# 作業内容
本文を読んで、次の問いに答えなさい。
1. お酒は乾杯のビールを含めて何種類いただいたか。
2. 冷酒はどのような徳利で出てきたか。
3. ご主人の向野正彦さんは、長年どこで茶事に携わってきたか。

# 本文

お酒は、乾杯のビールを含めると4種いただきました。
セレクトは全てスティーブ先生にお任せしましたが、京都の軽い口当たりのものから、東北のしっかりした飲み口のものまで、メニューを順番にオーダーしたような…。
ちなみに冷酒はこんな涼しげなガラスの徳利で登場
全て形の異なるミニグラスを持って来て下さいます。
ご主人の向野正彦さんは、長年京都や神戸で茶事に携わってきた経歴の持ち主。お料理には四季折々の旬の食材を彩りも豊かに使い、味覚だけではなく視覚も満足させてくれそうです。
お料理に添えられていた葉っぱ、店内に飾られるお花などもご自身が山で採取したものだそう。
夢窓国師にちなんだ店名には、「窓のむこうには夢がある」という意味も込められているのだそうです。まさに一歩店内へ足を踏み入れれば、夢にいざなう上質な時間(とお料理
)が待っています。給仕を務める奥様は美人で上品だし、居心地は抜群ですよ。

# 登録一覧
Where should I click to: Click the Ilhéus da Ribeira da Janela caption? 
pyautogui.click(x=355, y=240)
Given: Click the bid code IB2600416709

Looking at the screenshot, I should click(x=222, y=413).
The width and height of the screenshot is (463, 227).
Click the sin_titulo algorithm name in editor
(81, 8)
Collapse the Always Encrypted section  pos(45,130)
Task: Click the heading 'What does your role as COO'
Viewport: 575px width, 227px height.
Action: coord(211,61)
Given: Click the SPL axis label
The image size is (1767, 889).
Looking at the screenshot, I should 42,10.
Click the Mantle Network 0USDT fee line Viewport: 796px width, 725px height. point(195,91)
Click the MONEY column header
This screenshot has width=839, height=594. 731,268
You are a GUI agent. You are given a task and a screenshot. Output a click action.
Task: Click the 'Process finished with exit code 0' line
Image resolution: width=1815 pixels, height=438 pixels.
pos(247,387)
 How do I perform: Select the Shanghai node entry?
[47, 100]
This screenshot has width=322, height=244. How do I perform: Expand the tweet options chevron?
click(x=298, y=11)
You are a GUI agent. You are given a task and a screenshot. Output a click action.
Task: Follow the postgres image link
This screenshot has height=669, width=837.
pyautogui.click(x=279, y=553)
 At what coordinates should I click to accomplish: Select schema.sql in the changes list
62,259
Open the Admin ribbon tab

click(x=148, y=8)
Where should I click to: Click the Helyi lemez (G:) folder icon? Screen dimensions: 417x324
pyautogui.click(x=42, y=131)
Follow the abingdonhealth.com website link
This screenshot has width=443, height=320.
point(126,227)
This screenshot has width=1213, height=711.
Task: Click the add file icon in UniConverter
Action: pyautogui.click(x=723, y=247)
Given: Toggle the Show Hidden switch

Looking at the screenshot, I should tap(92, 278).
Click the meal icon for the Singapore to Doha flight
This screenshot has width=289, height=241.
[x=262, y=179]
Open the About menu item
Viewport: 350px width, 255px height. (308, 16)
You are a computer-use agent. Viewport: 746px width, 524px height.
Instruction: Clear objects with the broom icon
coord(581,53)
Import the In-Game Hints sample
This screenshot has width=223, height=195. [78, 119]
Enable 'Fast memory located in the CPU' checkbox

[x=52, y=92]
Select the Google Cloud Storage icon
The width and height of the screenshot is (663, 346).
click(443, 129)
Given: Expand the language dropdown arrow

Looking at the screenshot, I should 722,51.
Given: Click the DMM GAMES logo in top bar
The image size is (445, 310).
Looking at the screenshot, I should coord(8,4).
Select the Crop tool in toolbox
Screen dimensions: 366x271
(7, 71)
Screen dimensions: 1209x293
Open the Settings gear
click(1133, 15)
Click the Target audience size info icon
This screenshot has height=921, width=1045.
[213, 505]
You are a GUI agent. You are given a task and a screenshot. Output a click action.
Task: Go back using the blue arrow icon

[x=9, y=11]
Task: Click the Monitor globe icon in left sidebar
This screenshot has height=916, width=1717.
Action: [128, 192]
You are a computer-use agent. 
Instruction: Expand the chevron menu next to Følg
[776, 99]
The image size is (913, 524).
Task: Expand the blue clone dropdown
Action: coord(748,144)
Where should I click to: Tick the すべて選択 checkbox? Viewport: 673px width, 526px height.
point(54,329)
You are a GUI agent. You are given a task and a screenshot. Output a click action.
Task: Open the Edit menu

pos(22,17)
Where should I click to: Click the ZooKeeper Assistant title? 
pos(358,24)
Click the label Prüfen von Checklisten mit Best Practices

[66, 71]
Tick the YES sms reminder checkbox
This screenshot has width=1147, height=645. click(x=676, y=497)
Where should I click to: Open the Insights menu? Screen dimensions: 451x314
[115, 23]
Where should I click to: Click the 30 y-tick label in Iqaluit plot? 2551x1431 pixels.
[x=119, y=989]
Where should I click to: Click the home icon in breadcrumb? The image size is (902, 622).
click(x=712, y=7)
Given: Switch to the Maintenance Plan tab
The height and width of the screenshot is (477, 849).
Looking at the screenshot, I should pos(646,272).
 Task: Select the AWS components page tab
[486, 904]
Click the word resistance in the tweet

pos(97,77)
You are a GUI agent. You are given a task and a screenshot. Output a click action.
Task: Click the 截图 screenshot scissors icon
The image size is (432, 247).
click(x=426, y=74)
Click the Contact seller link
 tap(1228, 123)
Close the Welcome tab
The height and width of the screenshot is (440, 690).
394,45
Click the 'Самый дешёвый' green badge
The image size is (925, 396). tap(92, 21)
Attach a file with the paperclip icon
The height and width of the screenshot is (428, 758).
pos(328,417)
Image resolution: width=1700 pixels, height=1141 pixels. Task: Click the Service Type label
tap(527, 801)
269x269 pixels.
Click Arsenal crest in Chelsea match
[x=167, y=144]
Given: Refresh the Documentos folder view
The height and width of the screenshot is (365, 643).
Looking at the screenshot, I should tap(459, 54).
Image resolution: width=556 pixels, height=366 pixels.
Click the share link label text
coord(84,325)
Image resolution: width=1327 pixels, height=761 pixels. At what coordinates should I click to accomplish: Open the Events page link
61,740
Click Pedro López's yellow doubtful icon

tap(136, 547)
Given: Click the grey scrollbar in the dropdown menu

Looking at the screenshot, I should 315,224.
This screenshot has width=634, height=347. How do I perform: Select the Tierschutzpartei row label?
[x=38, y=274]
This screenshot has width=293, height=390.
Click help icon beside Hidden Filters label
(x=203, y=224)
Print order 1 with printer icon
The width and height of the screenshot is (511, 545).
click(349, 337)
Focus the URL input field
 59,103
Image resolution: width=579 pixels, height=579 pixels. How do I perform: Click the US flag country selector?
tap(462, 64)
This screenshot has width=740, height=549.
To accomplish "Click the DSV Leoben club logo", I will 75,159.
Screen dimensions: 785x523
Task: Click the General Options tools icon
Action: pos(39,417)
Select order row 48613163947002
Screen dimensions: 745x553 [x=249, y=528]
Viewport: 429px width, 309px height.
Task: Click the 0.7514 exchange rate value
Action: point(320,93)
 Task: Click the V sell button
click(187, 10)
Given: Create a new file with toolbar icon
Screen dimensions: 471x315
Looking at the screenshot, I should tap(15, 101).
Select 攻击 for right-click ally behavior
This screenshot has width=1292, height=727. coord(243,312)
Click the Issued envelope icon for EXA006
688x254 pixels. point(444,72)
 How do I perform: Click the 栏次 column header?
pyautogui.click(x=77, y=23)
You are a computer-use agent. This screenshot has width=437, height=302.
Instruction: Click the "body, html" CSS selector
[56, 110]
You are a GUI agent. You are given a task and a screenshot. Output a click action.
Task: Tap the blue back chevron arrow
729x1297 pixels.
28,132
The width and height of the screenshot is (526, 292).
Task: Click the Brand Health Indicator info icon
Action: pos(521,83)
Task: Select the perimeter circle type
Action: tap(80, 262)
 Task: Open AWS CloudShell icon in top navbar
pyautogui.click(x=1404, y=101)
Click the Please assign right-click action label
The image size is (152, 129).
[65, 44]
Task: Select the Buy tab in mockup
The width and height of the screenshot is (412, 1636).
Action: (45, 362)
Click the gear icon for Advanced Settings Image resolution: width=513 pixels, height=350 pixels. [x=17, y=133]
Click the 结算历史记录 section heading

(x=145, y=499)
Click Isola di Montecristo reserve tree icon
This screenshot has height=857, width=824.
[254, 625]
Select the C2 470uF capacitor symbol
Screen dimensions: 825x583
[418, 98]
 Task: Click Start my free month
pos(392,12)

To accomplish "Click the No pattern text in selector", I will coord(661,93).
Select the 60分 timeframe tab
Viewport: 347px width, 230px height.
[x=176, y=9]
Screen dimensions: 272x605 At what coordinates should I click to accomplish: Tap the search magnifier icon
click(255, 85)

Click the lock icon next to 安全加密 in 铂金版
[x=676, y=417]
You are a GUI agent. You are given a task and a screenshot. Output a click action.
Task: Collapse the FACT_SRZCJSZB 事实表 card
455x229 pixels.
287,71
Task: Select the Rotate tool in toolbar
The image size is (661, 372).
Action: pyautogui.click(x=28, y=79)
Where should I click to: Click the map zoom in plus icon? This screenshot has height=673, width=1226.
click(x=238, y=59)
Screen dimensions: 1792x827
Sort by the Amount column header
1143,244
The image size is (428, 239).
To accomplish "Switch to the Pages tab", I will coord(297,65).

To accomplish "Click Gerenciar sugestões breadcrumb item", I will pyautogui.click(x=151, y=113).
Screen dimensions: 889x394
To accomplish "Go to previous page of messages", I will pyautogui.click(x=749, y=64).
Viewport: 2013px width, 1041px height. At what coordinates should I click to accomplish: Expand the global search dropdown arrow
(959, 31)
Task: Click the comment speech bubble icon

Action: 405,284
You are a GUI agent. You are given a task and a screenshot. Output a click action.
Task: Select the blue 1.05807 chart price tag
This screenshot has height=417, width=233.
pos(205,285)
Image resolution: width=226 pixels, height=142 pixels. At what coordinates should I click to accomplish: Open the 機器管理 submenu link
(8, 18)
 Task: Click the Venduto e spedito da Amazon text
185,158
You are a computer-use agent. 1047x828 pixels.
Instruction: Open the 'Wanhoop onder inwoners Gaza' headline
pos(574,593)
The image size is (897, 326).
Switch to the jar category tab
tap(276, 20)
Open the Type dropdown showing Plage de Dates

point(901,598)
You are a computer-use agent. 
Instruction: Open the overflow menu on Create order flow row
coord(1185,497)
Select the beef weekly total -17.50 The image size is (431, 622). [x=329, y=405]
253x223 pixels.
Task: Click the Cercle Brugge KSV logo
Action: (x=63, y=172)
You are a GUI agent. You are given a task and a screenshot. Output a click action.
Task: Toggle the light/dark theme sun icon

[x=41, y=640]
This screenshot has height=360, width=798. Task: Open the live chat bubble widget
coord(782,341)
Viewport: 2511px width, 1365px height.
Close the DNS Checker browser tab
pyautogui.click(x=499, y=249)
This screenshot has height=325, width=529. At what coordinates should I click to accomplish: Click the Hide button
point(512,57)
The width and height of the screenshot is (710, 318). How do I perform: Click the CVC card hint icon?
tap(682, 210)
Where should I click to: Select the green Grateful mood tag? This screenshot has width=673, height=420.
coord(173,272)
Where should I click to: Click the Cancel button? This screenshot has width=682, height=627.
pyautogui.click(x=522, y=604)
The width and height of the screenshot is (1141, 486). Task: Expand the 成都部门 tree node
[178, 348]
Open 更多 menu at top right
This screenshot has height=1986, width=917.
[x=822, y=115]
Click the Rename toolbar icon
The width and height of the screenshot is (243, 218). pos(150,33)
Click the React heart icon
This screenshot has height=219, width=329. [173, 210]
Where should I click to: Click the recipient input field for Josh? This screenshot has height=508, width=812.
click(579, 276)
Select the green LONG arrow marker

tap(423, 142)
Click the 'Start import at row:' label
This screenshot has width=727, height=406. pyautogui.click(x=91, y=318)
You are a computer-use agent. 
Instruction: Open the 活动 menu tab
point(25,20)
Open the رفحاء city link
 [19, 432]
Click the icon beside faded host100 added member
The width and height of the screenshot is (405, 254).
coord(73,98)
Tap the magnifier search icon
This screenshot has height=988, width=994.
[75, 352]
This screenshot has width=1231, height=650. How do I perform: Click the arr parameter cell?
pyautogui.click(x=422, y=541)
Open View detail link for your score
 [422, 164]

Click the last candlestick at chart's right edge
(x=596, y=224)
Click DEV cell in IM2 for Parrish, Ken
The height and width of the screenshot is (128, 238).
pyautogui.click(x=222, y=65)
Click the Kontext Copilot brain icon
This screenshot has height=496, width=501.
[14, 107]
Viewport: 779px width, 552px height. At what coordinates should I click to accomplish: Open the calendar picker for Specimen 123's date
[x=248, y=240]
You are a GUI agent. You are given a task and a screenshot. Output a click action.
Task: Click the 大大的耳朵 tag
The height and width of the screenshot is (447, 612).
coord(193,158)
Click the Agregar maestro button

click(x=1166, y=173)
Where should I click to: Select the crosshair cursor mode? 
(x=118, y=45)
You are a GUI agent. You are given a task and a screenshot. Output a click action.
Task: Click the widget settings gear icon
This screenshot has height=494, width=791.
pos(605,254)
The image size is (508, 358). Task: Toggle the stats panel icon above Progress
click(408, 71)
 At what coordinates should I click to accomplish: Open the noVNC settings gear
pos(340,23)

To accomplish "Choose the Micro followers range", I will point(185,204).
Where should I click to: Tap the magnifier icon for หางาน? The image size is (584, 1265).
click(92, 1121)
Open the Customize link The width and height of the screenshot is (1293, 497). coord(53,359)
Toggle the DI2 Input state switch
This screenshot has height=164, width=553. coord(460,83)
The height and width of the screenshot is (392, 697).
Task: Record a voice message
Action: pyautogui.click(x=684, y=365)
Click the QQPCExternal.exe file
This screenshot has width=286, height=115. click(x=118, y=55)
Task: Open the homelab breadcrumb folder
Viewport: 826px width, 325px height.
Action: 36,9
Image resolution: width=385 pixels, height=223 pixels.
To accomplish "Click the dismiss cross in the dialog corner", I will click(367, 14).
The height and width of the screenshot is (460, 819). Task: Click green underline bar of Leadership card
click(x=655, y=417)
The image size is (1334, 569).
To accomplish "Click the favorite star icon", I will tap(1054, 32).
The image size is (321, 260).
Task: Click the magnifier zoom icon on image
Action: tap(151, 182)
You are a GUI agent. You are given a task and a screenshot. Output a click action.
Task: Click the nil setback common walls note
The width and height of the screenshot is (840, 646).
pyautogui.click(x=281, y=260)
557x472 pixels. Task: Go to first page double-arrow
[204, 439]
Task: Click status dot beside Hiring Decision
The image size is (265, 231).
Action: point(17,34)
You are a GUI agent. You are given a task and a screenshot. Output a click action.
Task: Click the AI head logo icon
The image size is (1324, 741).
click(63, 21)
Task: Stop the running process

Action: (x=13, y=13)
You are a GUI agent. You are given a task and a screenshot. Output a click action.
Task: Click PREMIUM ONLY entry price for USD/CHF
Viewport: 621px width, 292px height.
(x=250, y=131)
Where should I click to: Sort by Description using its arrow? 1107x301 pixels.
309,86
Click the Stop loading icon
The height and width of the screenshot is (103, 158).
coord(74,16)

# 回答
1. 4種
2. 涼しげなガラスの徳利
3. 京都や神戸